§ **EXERCISE DATA**
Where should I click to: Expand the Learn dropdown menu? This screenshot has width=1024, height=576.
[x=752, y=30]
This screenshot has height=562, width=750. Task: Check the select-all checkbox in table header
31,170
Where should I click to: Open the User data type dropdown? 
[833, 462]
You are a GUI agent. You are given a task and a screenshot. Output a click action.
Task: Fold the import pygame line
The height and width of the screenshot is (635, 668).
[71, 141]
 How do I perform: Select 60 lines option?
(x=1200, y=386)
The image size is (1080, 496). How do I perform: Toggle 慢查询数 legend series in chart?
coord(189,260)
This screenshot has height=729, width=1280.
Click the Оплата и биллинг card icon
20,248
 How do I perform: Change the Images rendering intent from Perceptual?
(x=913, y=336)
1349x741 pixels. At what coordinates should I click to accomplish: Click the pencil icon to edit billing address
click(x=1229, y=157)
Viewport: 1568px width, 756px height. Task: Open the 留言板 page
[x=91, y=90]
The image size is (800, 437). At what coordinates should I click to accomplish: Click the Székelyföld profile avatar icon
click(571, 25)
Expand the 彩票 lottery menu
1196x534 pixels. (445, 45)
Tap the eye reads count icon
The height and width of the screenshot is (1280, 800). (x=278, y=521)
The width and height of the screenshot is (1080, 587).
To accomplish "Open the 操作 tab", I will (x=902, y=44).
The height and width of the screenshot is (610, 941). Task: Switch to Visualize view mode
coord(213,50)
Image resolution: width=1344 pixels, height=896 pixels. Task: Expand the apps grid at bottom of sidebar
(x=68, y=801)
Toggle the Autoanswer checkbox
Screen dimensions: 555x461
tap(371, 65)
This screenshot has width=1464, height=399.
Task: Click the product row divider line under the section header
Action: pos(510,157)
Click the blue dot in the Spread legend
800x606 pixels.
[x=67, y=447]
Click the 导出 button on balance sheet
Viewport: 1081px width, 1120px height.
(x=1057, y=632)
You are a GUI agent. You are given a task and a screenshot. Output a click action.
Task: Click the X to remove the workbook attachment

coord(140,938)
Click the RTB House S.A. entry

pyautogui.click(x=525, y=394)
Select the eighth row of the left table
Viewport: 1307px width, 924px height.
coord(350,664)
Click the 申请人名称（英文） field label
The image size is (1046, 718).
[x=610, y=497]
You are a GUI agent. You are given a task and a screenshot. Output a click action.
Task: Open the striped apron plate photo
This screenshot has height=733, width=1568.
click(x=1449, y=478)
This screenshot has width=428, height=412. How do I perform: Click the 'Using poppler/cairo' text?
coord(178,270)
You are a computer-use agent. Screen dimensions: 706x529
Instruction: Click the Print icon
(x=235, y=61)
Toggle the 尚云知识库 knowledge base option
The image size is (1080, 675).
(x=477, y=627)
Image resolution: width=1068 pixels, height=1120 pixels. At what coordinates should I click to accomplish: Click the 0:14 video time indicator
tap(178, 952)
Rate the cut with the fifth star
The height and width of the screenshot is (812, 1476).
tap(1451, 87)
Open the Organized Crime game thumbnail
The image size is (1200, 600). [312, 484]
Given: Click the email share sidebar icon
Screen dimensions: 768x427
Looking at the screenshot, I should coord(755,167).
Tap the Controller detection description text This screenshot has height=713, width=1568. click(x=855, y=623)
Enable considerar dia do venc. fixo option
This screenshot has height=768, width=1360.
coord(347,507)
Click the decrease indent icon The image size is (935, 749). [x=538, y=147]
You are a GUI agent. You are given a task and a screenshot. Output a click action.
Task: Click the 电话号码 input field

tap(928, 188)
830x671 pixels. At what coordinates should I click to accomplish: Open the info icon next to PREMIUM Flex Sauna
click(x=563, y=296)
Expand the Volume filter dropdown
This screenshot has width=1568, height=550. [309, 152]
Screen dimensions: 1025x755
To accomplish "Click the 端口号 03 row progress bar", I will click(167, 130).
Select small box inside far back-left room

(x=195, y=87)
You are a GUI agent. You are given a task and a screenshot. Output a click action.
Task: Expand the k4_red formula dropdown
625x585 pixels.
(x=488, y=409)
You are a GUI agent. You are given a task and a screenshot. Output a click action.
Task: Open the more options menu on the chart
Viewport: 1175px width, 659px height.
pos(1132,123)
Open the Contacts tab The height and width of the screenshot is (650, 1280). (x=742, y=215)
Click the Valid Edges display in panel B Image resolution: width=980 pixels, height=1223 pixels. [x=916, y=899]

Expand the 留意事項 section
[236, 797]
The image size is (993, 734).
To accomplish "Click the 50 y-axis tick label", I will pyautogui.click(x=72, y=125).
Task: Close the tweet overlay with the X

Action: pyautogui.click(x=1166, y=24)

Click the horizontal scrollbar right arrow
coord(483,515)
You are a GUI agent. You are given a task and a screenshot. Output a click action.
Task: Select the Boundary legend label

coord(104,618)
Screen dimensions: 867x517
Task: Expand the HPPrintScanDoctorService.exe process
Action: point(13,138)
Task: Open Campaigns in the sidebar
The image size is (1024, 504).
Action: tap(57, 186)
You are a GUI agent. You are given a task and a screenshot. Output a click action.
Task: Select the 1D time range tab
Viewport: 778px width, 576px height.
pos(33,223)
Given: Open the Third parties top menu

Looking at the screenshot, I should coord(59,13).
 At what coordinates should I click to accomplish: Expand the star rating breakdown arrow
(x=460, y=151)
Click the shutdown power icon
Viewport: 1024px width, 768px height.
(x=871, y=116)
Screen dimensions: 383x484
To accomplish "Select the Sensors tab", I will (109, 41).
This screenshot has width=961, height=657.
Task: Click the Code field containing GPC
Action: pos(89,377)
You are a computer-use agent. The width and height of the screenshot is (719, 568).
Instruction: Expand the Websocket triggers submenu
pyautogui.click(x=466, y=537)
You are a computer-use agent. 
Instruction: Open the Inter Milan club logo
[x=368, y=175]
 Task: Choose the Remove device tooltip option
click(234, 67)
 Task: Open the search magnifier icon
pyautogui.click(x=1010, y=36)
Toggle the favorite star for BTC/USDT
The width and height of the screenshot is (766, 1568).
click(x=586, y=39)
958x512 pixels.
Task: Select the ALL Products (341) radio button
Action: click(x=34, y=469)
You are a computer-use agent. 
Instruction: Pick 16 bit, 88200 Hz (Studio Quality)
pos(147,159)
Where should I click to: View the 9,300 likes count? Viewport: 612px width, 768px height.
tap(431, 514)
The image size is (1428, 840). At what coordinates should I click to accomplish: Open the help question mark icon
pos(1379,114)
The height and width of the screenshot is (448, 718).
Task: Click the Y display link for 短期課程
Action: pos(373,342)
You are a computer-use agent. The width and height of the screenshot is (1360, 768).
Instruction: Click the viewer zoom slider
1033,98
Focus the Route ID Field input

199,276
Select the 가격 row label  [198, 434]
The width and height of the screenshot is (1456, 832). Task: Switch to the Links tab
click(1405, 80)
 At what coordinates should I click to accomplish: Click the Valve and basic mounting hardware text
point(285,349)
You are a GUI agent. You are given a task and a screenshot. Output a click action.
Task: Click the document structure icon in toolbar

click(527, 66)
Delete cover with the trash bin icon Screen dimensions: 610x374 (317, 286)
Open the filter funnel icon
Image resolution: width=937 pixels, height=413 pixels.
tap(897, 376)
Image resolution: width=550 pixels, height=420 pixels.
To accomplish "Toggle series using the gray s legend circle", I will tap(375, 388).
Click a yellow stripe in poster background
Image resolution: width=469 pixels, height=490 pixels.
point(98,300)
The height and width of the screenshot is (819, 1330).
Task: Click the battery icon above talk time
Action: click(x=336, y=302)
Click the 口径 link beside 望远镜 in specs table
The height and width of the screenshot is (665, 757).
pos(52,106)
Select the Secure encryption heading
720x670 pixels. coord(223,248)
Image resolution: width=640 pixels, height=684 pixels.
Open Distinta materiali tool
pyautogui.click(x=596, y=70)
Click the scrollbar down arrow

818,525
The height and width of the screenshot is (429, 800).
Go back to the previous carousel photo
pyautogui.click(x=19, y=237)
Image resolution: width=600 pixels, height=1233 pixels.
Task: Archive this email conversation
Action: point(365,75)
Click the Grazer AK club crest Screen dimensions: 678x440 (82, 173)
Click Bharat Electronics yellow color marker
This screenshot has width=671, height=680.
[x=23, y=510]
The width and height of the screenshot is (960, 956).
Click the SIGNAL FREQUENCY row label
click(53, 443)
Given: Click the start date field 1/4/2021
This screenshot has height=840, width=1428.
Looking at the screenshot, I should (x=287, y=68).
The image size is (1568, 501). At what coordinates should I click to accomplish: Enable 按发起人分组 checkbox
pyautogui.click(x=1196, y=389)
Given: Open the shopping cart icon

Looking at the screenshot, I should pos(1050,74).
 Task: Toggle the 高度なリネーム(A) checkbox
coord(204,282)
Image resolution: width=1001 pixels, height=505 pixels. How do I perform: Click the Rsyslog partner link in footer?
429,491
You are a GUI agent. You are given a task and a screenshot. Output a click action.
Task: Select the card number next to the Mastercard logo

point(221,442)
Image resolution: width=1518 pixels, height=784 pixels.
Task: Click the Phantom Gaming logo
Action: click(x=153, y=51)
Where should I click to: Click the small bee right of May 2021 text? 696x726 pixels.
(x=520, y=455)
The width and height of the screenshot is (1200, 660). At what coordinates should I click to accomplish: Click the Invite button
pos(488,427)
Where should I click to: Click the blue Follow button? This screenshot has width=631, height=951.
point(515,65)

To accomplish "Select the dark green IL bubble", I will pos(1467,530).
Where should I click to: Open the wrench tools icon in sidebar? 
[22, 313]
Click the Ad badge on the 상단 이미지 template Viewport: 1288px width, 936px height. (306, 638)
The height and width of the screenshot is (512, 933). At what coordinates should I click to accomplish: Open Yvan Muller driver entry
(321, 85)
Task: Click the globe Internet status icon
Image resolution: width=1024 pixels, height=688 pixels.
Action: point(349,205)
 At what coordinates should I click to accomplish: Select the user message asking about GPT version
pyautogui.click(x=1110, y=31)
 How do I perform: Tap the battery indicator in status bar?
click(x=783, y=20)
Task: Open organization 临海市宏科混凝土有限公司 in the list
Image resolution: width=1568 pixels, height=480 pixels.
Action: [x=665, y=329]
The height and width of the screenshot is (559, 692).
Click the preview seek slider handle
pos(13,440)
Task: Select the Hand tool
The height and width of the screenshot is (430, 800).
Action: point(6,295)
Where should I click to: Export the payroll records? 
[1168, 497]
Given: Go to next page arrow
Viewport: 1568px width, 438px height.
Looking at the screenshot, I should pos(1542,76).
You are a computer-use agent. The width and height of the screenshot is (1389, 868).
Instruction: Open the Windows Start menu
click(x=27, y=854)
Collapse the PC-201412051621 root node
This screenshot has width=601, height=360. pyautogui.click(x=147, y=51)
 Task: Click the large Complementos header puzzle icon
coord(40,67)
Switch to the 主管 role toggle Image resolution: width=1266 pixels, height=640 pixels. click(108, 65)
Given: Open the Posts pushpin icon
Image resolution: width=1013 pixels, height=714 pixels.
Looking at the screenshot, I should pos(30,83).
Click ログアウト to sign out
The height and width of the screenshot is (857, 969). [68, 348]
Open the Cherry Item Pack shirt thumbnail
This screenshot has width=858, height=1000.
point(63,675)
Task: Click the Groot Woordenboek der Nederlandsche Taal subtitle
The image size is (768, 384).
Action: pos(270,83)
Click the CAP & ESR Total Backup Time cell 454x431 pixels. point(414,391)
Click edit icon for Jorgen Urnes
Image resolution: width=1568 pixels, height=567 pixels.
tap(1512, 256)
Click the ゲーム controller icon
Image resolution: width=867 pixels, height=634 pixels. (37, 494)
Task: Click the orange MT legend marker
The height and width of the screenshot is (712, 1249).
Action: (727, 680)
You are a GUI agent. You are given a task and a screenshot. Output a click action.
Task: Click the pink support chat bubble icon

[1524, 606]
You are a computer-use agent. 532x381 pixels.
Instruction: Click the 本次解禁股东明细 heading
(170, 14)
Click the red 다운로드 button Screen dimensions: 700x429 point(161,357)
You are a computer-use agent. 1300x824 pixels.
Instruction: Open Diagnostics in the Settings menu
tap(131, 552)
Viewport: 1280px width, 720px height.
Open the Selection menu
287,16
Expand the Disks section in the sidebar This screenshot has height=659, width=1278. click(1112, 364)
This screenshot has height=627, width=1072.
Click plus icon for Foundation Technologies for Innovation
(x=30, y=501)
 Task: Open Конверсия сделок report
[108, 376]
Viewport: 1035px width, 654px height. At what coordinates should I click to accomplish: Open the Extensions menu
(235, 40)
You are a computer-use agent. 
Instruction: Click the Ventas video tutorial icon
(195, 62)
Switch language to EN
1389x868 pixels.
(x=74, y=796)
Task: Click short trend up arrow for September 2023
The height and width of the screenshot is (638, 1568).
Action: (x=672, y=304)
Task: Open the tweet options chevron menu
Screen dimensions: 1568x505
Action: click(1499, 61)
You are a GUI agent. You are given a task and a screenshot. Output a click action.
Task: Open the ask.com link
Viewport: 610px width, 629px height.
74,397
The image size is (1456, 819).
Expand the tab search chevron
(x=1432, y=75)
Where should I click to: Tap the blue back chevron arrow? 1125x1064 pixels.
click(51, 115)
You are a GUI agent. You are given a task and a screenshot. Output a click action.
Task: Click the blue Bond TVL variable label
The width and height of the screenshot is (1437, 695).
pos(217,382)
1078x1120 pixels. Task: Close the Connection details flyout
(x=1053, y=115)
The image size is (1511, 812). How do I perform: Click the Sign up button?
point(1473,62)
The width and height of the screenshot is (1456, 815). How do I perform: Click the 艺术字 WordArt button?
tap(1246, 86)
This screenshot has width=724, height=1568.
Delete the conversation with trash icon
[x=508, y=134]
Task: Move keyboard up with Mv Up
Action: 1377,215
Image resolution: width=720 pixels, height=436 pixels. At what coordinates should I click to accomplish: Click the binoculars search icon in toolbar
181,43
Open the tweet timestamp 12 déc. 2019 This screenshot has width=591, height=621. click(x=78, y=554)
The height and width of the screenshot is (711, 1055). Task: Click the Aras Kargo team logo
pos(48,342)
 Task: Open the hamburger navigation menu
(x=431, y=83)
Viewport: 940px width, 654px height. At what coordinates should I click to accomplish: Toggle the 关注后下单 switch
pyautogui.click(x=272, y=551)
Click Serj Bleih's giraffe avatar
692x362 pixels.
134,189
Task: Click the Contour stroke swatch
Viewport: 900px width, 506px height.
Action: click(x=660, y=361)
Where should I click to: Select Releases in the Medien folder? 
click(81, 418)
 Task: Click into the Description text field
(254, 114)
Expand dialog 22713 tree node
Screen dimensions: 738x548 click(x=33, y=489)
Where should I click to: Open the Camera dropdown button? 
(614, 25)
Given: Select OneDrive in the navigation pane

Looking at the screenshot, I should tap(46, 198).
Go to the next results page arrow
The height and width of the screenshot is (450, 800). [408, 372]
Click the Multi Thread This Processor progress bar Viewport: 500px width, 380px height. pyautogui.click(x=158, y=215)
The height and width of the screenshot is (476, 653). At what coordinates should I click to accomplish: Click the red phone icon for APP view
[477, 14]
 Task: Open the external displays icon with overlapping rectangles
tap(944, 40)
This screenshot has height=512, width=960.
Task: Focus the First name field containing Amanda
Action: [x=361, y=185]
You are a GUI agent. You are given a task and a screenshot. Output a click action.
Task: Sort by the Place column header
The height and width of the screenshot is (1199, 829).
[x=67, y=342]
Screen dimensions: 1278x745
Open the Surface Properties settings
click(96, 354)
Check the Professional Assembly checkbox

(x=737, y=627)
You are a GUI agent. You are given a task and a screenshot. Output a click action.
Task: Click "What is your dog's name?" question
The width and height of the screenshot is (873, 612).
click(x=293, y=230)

§ **YOUR ASSIGNMENT**
Please go through the data above and copy each line that has the word "options".

§ **RESULT**
Task: Open the more options menu on the chart
Task: Open the tweet options chevron menu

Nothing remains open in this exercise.